Hirono argued that taxpayers should also provide more funding to Central America. “We do need to get to the root cause … This is a long term kind of commitment on our part … We’re not doing enough to get to the root cause.”
Leahy argued that Democrats are willing to provide funding to help the Central American migrants gain “refuge” in the United States.
We support ensuring that [the department of Health and Human Service] can care for unaccompanied minors. We support ensuring that [U.S. Customs and Border Protection agency] can safely process migrants who are seeking refuge. We just want basic standards of humanitarian care.
Democrats downplayed the economic incentives for migrants to walk through the establishment’s catch-and-release loopholes into the United States, and they sought to blame the migration on President Donald Trump’s pro-American policies.
Trump’s policies “are a certifiable failure,” said Illinois Democrat Sen. Richard Durbin, who has strongly opposed Trump’s proposed reforms in 2017, 2018 and 2019.

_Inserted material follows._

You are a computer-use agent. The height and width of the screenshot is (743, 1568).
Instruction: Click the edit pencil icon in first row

“We have learned that we cannot count on this admin to work on rational immigration policy,” said Durbin, who has pushed for multiple amnesties, and was a participant in the disastrous 2013 “Gang of Eight” amnesty and cheap-labor bill.
Democrats, including Durbin and Sen. Amy Klobuchar, argued that the migration problem would have been solved by the 2013 Gang of Eight bill.

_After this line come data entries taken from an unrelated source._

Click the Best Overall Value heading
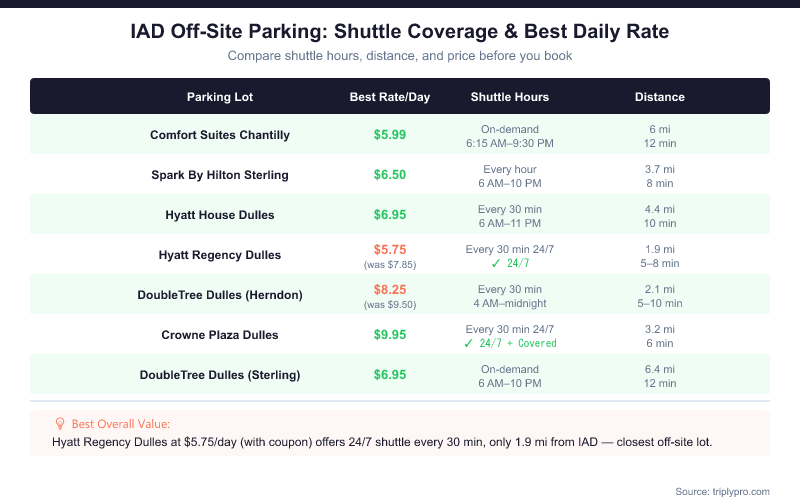Image resolution: width=800 pixels, height=500 pixels. coord(113,424)
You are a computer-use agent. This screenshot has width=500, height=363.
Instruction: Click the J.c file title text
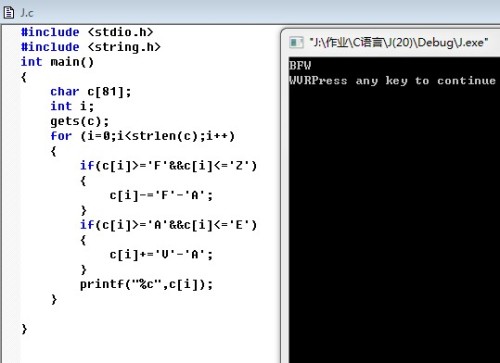pos(27,13)
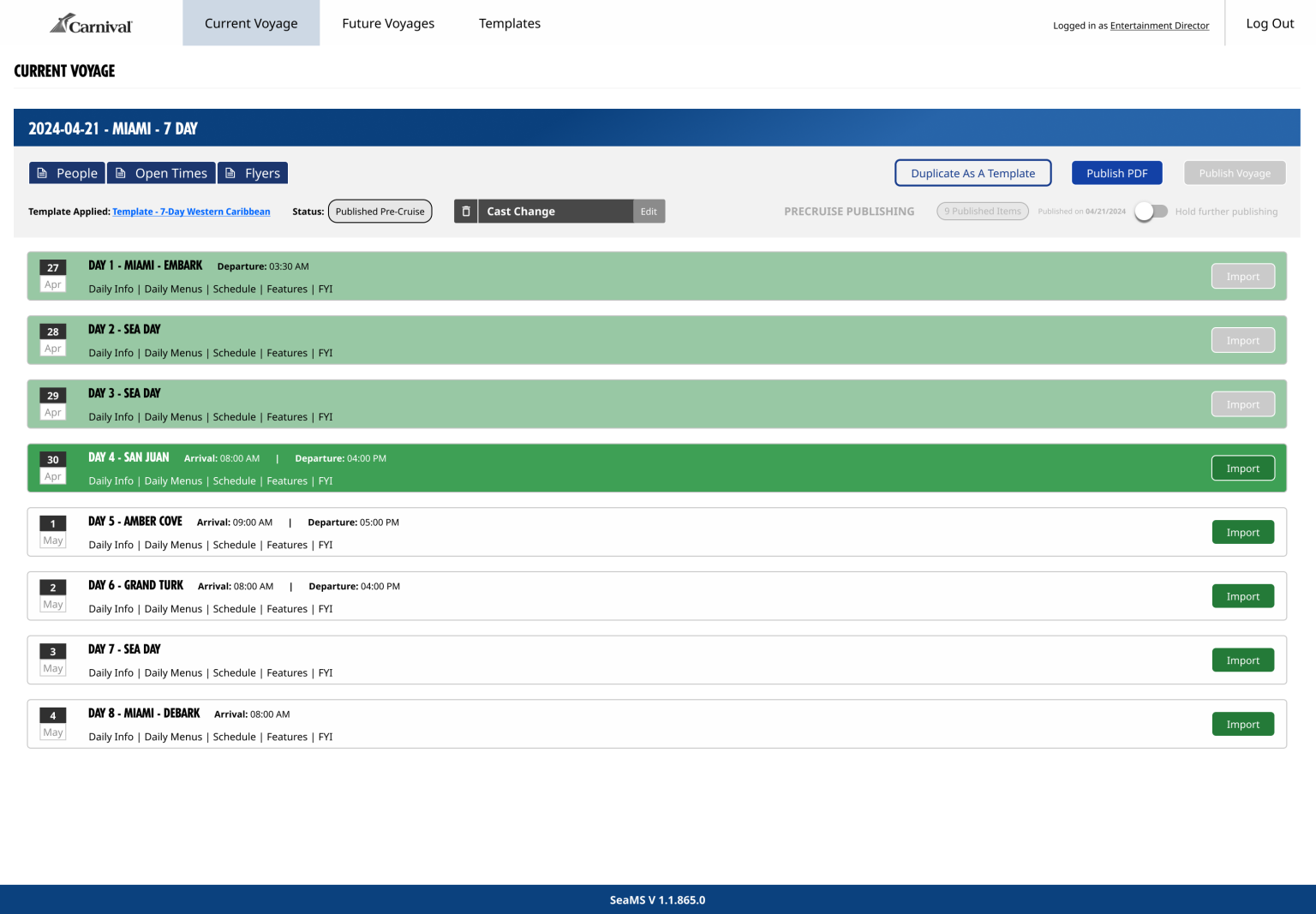The image size is (1316, 914).
Task: Open the Flyers button
Action: (x=253, y=173)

The bill added tens of billions in extra funding for the border agencies. But it did not close the catch-and-release loopholes and it invited so many millions of foreign workers into the labor market that it would have shifted more of the nation’s annual new income from employees to the Wall Street investors.
“The rate of return on capital would be higher [than on labor] under the legislation than under current law throughout the next two decades,” said a June 2013 report by the Congressional Budget Office, titled “The Economic Impact of S. 744.”
Republicans pushed back against the Democrats’ opposition to border funding and border reforms.
“We’ve seen no willingness on the part of our Democratic colleagues to meet us halfway,” said Texas Sen. John Cornyn. The migration “is just getting worse and worse as Congress sits on its hands” instead of passing legal reforms to block the loopholes. Legislators “have been AWOL, and that is shameful.”
“They need to step up because even The New York Times said ‘Give Trump the money,”’ GOP Leader Sen. Mitch McConnell told a Tuesday press conference.
Immigration Numbers:
Each year, roughly four million young Americans join the workforce after graduating from high school or university.
But the federal government then imports about 1.1 million legal immigrants and refreshes a resident population of roughly 1.5 million white-collar visa workers — including approximately one million H-1B workers — and approximately 500,000 blue-collar visa workers.
The government also prints out more than one million work permits for foreigners, tolerates about eight million illegal workers, and does not punish companies for employing the hundreds of thousands of illegal migrants who sneak across the border or overstay their legal visas each year.
This policy of inflating the labor supply boosts economic growth for investors because it ensures that employers do not have to compete for American workers by offering higher wages and better working conditions.
This policy of flooding the market with cheap, foreign, white-collar graduates and blue-collar labor also shifts enormous wealth from young employees towards older investors, even as it also widens wealth gaps, reduces high-tech investment, increases state and local tax burdens, and hurts children’s schools and college educations. It also pushes Americans away from high-tech careers and sidelines millions of marginalized Americans, including many who are now struggling with fentanyl addictions. The labor policy also moves business investment and wealth from the heartland to the coastal cities, explodes rents and housing costs, shrivels real estate values in the Midwest, and rewards investors for creating low-tech, labor-intensive workplaces.